By mapping its genetic underpinnings, researchers at University of California, San Diego, US, have identified a predictive causal role for specific cell types in type 1 diabetes.

According to the researchers, type 1 diabetes is characterised by the impairment and loss of insulin-producing pancreatic beta cells and subsequent hyperglycemia. The mechanisms of type 1 diabetes, including how autoimmunity is triggered, are poorly understood. Due to its strong genetic component, numerous genome-wide association studies (GWAS) have been conducted in recent years where researchers compare whole genomes of persons with the same disease or condition. In the case of type 1 diabetes, identified at-risk variants have largely been found in the non-coding regions of the genome.

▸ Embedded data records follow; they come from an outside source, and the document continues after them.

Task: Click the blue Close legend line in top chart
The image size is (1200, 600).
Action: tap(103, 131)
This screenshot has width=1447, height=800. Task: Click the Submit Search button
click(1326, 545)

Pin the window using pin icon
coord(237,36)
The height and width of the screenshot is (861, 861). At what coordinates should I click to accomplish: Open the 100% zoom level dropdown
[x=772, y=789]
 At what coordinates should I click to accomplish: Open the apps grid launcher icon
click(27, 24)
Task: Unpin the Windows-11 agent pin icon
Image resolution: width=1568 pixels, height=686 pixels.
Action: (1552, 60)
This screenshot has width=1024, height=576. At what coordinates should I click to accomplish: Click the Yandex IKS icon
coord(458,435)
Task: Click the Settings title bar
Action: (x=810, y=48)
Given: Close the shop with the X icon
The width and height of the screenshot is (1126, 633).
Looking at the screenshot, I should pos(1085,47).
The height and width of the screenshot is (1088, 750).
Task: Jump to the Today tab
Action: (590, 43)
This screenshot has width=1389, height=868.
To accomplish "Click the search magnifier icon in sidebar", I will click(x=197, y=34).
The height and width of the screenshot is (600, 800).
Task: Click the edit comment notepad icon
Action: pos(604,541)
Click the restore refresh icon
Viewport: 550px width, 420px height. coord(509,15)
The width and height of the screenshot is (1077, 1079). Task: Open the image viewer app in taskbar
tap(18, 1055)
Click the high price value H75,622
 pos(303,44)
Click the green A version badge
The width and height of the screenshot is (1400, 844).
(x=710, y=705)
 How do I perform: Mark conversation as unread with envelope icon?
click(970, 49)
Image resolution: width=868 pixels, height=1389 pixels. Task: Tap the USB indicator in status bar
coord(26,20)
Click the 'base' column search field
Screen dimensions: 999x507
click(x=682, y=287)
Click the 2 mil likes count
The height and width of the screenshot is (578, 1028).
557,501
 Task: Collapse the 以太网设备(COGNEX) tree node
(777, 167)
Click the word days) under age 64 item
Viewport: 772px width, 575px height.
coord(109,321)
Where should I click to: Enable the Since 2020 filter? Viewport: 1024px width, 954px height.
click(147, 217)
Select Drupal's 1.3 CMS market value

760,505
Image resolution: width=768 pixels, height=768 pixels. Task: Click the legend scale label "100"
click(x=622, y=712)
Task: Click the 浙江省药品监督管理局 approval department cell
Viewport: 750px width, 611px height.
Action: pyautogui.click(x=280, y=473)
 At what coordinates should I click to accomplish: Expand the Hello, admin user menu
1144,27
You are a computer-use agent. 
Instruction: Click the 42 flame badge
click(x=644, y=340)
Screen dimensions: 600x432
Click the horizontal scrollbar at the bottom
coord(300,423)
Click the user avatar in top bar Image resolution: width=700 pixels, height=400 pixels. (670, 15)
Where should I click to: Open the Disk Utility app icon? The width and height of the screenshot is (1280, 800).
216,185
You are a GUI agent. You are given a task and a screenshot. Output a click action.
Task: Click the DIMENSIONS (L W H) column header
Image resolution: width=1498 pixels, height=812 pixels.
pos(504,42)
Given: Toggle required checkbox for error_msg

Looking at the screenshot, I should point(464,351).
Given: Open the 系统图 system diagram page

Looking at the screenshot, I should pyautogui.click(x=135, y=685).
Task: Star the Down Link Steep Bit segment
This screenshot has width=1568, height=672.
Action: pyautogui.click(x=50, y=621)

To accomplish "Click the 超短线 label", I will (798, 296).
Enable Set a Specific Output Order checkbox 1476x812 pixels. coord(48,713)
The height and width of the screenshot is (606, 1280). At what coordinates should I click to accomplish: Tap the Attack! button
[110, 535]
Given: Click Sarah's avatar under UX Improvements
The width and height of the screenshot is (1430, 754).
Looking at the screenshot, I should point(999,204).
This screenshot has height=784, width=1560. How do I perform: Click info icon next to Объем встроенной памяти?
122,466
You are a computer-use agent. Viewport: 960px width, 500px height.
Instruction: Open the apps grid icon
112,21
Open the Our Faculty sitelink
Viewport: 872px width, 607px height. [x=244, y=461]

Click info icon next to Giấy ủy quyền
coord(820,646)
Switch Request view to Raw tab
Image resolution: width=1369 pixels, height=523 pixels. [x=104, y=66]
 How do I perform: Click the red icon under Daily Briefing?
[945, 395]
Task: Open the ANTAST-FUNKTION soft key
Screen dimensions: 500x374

In the new study, the team integrated GWAS data with epigenomic maps of cell types in peripheral blood and the pancreas. Epigenomic mapping details how and when genes are turned on and off in cells, thus determining the production of proteins vital to specific cellular functions.

Specifically, researchers performed the largest-to-date GWAS of type 1 diabetes, analysing 520,580 genome samples to identify 69 novel association signals. They then mapped 448,142 cis-regulatory elements (non-coding DNA sequences in or near a gene) in pancreas and peripheral blood cell types.

“By combining these two methodologies, we were able to identify cell type-specific functions of disease variants and discover a predictive causal role for pancreatic exocrine cells in type 1 diabetes, which we were able to validate experimentally,” said senior author Assistant Professor Kyle Gaulton. 

The team say that pancreatic exocrine cells produce enzymes secreted into the small intestine, where they help digest food.

“The implication is that exocrine cell dysfunction might be a major contributor to disease. This study provides a genetic roadmap from which we can determine which exocrine genes may have a role in disease pathogenesis,” said co-author Professor Maike Sander.

The findings are published in Nature.